Türk Devlet Arşivleri’nde yaklaşık bir milyona yakın Ermeni temalı belgenin var olduğunu ve tüm araştırmacılara açık olduğunu biliyorum.

Bazı yabancı araştırmacılar tarafından bu arşivlerden yeteri kadar faydalanıldığı halde, Türk-Ermeni ilişkisine katkı koymadıklarını üzülerek görüyorum. Bunun yanında, Türk-Ermeni dostluğundan ve dünya barışından yana olan yabancı araştırmacıların da yeteri kadar var olduğu yadsınamaz. Bu nedenle uzun yıllar yabancı kaynaklı Ermeni temalı belgeleri ve yapılan araştırmaları biriktirdim. 2000 yılında başladığım bu çalışmanın Türkiye’de tek olacağını bilemedim, beş kitabımın bilgisi aşağıdadır.

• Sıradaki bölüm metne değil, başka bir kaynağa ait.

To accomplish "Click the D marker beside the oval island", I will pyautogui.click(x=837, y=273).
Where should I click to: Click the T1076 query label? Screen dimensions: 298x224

2005 tarihinde, bu belgelerden yararlanarak Atatürkçü Düşünce Derneği Ödemiş Şubesi’nce ‘Sözde Ermeni Soykırımının Gerçek Yüzü’ adlı ilk kitabım basılmıştır.

2006 yılında basılan ‘Yabancı Kaynaklarda Türk-Ermeni İlişkileri’ (1071–2006) adlı ikinci kitabımda ise, toplam 414 yabancı belgeye yer verdim.

Türk Ermeni İlişkileri’ (Yabancı Belgeler Işığında, Dünü Bugünü) adlı üçüncü kitabıma 524 yabancı belgeyi aldım.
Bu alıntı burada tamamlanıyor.